Entries for locating text and elements:
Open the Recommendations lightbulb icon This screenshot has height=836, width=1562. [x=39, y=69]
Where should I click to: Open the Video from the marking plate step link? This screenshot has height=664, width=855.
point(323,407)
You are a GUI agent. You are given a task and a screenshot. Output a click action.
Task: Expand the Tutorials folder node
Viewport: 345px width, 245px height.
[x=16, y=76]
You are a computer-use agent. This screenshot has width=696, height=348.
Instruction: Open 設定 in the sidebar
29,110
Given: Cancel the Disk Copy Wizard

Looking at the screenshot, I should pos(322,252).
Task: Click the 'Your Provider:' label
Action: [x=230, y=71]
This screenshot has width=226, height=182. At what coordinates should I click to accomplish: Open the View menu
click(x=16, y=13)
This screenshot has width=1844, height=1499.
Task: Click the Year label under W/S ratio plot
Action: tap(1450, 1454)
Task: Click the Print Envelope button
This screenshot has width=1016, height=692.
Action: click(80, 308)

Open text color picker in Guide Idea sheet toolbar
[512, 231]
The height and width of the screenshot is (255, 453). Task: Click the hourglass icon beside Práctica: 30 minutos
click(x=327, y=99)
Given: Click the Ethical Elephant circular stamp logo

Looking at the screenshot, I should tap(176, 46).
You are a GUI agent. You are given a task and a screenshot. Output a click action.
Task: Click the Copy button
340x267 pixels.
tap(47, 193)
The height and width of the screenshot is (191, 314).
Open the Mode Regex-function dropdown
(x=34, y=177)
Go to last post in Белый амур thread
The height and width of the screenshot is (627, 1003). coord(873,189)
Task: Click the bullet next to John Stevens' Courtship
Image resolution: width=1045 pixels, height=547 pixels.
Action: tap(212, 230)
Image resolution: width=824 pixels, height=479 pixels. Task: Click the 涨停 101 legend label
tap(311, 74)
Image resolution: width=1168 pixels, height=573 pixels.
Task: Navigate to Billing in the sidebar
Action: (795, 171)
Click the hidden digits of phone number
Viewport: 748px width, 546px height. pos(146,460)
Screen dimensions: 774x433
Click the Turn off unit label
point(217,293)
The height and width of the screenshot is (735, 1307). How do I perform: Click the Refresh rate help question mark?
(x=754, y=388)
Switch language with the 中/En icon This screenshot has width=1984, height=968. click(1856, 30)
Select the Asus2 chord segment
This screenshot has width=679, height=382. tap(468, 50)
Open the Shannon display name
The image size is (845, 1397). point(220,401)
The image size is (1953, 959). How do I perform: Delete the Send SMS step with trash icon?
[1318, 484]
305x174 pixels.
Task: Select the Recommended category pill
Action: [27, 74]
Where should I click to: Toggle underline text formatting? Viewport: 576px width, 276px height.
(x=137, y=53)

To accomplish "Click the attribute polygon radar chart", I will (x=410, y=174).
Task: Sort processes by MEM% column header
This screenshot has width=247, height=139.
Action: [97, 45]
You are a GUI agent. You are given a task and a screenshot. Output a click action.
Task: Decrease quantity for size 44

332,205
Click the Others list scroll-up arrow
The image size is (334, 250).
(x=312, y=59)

◆ **TASK DESCRIPTION**
Reproduce all of the lines above word for word.

◆ **WRITTEN ANSWER**
Open the Recommendations lightbulb icon This screenshot has height=836, width=1562. [x=39, y=69]
Where should I click to: Open the Video from the marking plate step link? This screenshot has height=664, width=855.
point(323,407)
You are a GUI agent. You are given a task and a screenshot. Output a click action.
Task: Expand the Tutorials folder node
Viewport: 345px width, 245px height.
[x=16, y=76]
You are a computer-use agent. This screenshot has width=696, height=348.
Instruction: Open 設定 in the sidebar
29,110
Given: Cancel the Disk Copy Wizard

Looking at the screenshot, I should pos(322,252).
Task: Click the 'Your Provider:' label
Action: [x=230, y=71]
This screenshot has width=226, height=182. At what coordinates should I click to accomplish: Open the View menu
click(x=16, y=13)
This screenshot has width=1844, height=1499.
Task: Click the Year label under W/S ratio plot
Action: tap(1450, 1454)
Task: Click the Print Envelope button
This screenshot has width=1016, height=692.
Action: click(80, 308)

Open text color picker in Guide Idea sheet toolbar
[512, 231]
The height and width of the screenshot is (255, 453). Task: Click the hourglass icon beside Práctica: 30 minutos
click(x=327, y=99)
Given: Click the Ethical Elephant circular stamp logo

Looking at the screenshot, I should tap(176, 46).
You are a GUI agent. You are given a task and a screenshot. Output a click action.
Task: Click the Copy button
340x267 pixels.
tap(47, 193)
The height and width of the screenshot is (191, 314).
Open the Mode Regex-function dropdown
(x=34, y=177)
Go to last post in Белый амур thread
The height and width of the screenshot is (627, 1003). coord(873,189)
Task: Click the bullet next to John Stevens' Courtship
Image resolution: width=1045 pixels, height=547 pixels.
Action: tap(212, 230)
Image resolution: width=824 pixels, height=479 pixels. Task: Click the 涨停 101 legend label
tap(311, 74)
Image resolution: width=1168 pixels, height=573 pixels.
Task: Navigate to Billing in the sidebar
Action: (795, 171)
Click the hidden digits of phone number
Viewport: 748px width, 546px height. pos(146,460)
Screen dimensions: 774x433
Click the Turn off unit label
point(217,293)
The height and width of the screenshot is (735, 1307). How do I perform: Click the Refresh rate help question mark?
(x=754, y=388)
Switch language with the 中/En icon This screenshot has width=1984, height=968. click(1856, 30)
Select the Asus2 chord segment
This screenshot has width=679, height=382. tap(468, 50)
Open the Shannon display name
The image size is (845, 1397). point(220,401)
The image size is (1953, 959). How do I perform: Delete the Send SMS step with trash icon?
[1318, 484]
305x174 pixels.
Task: Select the Recommended category pill
Action: [27, 74]
Where should I click to: Toggle underline text formatting? Viewport: 576px width, 276px height.
(x=137, y=53)

To accomplish "Click the attribute polygon radar chart", I will (x=410, y=174).
Task: Sort processes by MEM% column header
This screenshot has width=247, height=139.
Action: [97, 45]
You are a GUI agent. You are given a task and a screenshot. Output a click action.
Task: Decrease quantity for size 44

332,205
Click the Others list scroll-up arrow
The image size is (334, 250).
(x=312, y=59)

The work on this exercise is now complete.